-------- Provided information --------
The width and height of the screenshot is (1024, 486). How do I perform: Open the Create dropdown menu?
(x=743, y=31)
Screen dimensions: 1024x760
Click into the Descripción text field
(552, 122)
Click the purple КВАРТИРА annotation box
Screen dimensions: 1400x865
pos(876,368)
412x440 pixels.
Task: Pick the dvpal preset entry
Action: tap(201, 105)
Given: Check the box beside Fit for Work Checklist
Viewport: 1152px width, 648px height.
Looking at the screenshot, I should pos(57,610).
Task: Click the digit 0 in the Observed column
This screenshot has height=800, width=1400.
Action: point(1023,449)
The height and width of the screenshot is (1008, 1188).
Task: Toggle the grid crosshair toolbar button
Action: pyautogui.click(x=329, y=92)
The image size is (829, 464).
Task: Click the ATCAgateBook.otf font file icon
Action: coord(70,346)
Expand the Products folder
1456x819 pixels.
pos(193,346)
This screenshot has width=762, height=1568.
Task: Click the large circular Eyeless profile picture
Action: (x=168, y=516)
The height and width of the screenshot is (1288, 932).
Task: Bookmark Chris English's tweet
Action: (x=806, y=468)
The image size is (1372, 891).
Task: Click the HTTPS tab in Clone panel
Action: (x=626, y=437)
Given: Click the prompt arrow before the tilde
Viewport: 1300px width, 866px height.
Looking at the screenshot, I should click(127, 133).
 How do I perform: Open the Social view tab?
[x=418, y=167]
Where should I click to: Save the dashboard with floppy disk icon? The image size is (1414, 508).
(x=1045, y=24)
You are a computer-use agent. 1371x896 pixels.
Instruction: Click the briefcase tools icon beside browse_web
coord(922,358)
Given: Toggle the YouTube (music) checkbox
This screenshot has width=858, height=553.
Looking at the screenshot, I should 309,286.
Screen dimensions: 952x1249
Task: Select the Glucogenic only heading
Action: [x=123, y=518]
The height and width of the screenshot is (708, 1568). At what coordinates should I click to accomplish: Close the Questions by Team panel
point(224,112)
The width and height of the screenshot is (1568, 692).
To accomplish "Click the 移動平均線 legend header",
--------
Rewrite all the records with "Viewport" swapped for "Display size" wherever it occurs, changing nothing else.

The width and height of the screenshot is (1024, 486). How do I perform: Open the Create dropdown menu?
(x=743, y=31)
Screen dimensions: 1024x760
Click into the Descripción text field
(552, 122)
Click the purple КВАРТИРА annotation box
Screen dimensions: 1400x865
pos(876,368)
412x440 pixels.
Task: Pick the dvpal preset entry
Action: tap(201, 105)
Given: Check the box beside Fit for Work Checklist
Display size: 1152px width, 648px height.
Looking at the screenshot, I should pos(57,610).
Task: Click the digit 0 in the Observed column
This screenshot has height=800, width=1400.
Action: point(1023,449)
The height and width of the screenshot is (1008, 1188).
Task: Toggle the grid crosshair toolbar button
Action: pyautogui.click(x=329, y=92)
The image size is (829, 464).
Task: Click the ATCAgateBook.otf font file icon
Action: coord(70,346)
Expand the Products folder
1456x819 pixels.
pos(193,346)
This screenshot has width=762, height=1568.
Task: Click the large circular Eyeless profile picture
Action: (x=168, y=516)
The height and width of the screenshot is (1288, 932).
Task: Bookmark Chris English's tweet
Action: (x=806, y=468)
The image size is (1372, 891).
Task: Click the HTTPS tab in Clone panel
Action: (x=626, y=437)
Given: Click the prompt arrow before the tilde
Display size: 1300px width, 866px height.
Looking at the screenshot, I should click(127, 133).
 How do I perform: Open the Social view tab?
[x=418, y=167]
Where should I click to: Save the dashboard with floppy disk icon? The image size is (1414, 508).
(x=1045, y=24)
You are a computer-use agent. 1371x896 pixels.
Instruction: Click the briefcase tools icon beside browse_web
coord(922,358)
Given: Toggle the YouTube (music) checkbox
This screenshot has width=858, height=553.
Looking at the screenshot, I should 309,286.
Screen dimensions: 952x1249
Task: Select the Glucogenic only heading
Action: [x=123, y=518]
The height and width of the screenshot is (708, 1568). At what coordinates should I click to accomplish: Close the Questions by Team panel
point(224,112)
The width and height of the screenshot is (1568, 692).
To accomplish "Click the 移動平均線 legend header",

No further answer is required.